What the exercise asks:
From the entries provided below, copy each line that contains the word "grid".

Data shown:

• • • • • • •

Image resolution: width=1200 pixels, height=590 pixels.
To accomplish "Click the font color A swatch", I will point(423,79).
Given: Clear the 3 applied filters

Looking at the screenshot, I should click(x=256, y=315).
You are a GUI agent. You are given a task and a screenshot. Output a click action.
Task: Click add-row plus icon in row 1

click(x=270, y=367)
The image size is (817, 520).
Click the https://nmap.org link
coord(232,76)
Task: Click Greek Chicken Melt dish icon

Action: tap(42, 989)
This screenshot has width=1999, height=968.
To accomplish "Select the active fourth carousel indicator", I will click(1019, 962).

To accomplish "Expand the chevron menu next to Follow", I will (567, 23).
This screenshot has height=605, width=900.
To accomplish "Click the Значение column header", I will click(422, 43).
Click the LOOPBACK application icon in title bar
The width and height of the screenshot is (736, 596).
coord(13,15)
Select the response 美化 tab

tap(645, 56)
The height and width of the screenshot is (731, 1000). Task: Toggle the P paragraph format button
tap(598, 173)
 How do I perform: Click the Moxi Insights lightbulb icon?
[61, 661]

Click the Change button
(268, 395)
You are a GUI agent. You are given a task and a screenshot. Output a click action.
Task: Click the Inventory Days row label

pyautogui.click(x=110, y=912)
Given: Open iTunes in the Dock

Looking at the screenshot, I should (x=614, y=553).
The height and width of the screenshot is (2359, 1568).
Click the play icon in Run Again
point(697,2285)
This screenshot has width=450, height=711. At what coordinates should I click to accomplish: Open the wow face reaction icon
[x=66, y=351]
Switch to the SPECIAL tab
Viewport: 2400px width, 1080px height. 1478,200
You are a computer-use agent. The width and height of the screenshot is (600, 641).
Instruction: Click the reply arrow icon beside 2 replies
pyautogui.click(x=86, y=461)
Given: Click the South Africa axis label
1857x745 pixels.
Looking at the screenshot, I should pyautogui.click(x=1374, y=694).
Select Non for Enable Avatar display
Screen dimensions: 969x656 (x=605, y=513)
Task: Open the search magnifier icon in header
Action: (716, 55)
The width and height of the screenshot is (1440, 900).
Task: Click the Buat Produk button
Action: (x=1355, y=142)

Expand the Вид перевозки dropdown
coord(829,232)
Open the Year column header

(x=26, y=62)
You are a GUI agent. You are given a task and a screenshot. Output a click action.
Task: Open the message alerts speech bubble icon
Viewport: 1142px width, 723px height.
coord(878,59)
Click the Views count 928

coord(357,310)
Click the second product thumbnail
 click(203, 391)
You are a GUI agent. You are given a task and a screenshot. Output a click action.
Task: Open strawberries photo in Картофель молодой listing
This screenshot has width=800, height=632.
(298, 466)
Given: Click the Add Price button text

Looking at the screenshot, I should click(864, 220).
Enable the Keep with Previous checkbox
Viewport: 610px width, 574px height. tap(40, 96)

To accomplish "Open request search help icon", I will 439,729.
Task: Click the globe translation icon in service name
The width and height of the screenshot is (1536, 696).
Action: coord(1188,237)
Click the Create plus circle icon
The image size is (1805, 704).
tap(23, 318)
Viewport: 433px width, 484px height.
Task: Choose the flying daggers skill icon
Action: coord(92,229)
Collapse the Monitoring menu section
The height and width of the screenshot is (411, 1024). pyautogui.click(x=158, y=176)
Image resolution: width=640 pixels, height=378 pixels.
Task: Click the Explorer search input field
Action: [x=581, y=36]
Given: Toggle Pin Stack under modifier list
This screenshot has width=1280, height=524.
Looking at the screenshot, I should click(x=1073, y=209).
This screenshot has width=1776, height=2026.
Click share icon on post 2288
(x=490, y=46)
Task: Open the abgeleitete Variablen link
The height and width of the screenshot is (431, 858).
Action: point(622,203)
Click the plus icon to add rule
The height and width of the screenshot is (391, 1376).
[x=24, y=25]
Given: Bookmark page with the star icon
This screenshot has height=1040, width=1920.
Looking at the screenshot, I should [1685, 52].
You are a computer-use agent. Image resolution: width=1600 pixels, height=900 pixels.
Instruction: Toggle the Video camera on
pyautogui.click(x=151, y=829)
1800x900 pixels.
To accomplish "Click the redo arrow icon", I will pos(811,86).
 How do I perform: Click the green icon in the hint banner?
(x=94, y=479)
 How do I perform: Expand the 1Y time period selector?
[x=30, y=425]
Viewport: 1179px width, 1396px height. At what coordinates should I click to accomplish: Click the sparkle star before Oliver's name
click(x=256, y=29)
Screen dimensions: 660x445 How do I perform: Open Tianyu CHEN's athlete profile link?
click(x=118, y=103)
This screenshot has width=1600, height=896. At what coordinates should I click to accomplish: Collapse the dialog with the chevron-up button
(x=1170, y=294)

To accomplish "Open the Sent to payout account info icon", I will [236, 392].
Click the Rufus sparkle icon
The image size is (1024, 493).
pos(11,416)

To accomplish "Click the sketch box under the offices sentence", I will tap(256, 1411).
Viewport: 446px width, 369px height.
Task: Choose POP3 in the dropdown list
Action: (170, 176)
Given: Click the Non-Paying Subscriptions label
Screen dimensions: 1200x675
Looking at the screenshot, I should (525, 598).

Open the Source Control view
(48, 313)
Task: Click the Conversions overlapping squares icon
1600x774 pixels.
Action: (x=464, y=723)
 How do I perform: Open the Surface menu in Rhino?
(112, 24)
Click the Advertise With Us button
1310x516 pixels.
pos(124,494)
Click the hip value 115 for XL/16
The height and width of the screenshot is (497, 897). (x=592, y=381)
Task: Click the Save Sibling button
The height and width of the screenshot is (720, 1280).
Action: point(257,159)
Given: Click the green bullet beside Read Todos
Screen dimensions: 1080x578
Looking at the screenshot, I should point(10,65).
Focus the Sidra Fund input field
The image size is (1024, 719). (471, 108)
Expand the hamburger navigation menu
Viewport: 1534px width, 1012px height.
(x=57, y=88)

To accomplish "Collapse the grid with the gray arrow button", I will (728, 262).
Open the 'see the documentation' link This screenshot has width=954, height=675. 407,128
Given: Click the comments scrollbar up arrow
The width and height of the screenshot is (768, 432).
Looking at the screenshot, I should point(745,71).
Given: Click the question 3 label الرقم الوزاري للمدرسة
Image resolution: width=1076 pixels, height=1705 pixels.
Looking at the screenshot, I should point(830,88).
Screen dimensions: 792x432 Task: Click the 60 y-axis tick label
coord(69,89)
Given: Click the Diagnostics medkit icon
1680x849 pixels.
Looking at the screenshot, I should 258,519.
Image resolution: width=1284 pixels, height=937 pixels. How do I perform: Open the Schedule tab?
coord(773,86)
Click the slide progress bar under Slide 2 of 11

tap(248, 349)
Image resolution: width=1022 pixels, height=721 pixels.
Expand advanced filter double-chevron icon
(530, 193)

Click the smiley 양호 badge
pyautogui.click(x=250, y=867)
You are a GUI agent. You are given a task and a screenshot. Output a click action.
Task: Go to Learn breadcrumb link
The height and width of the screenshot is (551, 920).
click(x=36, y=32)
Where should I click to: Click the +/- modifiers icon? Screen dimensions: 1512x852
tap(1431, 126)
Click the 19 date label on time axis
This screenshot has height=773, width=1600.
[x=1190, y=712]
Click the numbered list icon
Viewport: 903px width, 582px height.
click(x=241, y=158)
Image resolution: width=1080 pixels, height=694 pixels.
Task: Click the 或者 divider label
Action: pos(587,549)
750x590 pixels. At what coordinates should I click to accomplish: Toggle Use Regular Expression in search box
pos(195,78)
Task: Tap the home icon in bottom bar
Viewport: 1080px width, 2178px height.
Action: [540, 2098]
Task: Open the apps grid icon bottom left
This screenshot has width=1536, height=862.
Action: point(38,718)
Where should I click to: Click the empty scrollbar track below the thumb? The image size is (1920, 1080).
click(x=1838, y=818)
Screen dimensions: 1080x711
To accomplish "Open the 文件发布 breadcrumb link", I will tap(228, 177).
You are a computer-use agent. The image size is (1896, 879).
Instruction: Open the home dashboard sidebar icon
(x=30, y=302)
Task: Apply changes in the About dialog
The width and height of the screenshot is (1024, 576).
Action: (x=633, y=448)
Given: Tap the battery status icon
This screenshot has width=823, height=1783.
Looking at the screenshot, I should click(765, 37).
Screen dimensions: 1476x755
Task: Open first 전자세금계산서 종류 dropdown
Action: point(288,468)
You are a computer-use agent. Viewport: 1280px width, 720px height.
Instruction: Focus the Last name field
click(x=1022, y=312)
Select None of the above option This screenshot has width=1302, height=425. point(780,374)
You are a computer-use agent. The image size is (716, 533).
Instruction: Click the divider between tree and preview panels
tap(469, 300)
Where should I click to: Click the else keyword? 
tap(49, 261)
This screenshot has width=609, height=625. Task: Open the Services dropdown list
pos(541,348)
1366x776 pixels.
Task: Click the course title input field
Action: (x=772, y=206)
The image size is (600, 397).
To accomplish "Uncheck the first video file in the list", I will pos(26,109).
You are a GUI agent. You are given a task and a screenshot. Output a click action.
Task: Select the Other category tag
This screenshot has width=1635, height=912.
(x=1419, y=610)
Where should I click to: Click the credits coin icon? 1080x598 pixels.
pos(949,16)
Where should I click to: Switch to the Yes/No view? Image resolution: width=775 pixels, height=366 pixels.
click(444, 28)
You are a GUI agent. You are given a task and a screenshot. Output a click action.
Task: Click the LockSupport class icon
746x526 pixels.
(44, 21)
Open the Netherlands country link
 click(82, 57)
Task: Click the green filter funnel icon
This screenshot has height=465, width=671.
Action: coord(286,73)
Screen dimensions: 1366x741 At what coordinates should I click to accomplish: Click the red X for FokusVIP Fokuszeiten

• • • • • • •

Completed task:
To accomplish "Collapse the grid with the gray arrow button", I will (728, 262).
Task: Open the apps grid icon bottom left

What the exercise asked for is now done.